The Jews were persecuted for many reasons; for one they didn't have a country to call their own so many people saw them as aliens to their country and did not welcome them. Many people also didn't like them because of their beliefs and some blamed them for the death of Christ and believed they were "Children of the Devil". The Nazis believed that if they killed off the Jews that they could create a type of super human race of Aryans by only breeding with people six foot tall with blonde hair and blue eyes.

Jewish persecution hadn't started with Hitler, Jews have been persecuted for hundreds of years. In the middle ages at the time of the black plague Jews were blamed, the Christians believed that the Jews were poisoning the water. Others believed that God was punishing them because the Jews didn't believe that Jesus was the Son of God.

Confining Jews to ghettos was not the Nazi's idea. For centuries Jews had faced persecution, and were often forced to live in designated areas. At the commencement of WWII the Jews were told to leave their homes and possessions and then were moved to the ghetto where they were to live in small rooms that they shared with numerous people. Marian Pretzel in his book Portrait of a Young Forger states "The floor was bare, the dining table and chairs were gone, and the wallpaper hung in rough strips. Cold air was blowing in from the kitchen." Page 55

"It was much worse then I remembered.

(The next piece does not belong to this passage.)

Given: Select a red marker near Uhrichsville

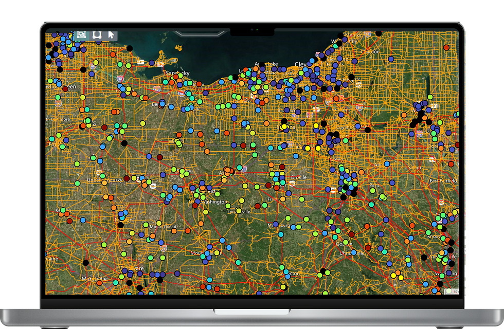Looking at the screenshot, I should (x=368, y=248).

The stained black walls, the old shabby furniture, a piece of plywood replacing a broken panel of glass in the window, a few pieces of old carpet lying in front of the beds, and Giza at the barren wooden table." Pretzel page 176

The Nazi ghettos differed from the first ghettos however, in that they were a preliminary step in the elimination of the Jews, rather than just a method to isolate them from the rest of society.

"All ghettos had the most appalling, inhuman living conditions. The smallest ghetto housed approximately 3,000 people. Warsaw, the largest ghetto, held 400,000 people. Lódz, the second largest, held about 160,000. Other Polish cities with large Jewish ghettos included Bialystok, Czestochowa, Kielce, Kraków, Lublin, Lvóv, Radom, and Vilna." http://fcit.coedu.usf.edu/holocaust/timeline.html

As World War II progressed the ghettos became transition areas, used as collection points for deportation to concentration camps. Living conditions in concentration camps varied between camps but it is easily said that they were inhumane. The deaths that occurred were usually the results of maltreatment, or of SS and SA men shooting prisoners whom they had a personnel grudge with.

"Russian prisoners-of-war who had volunteered to work at the camp, herded a group of us ...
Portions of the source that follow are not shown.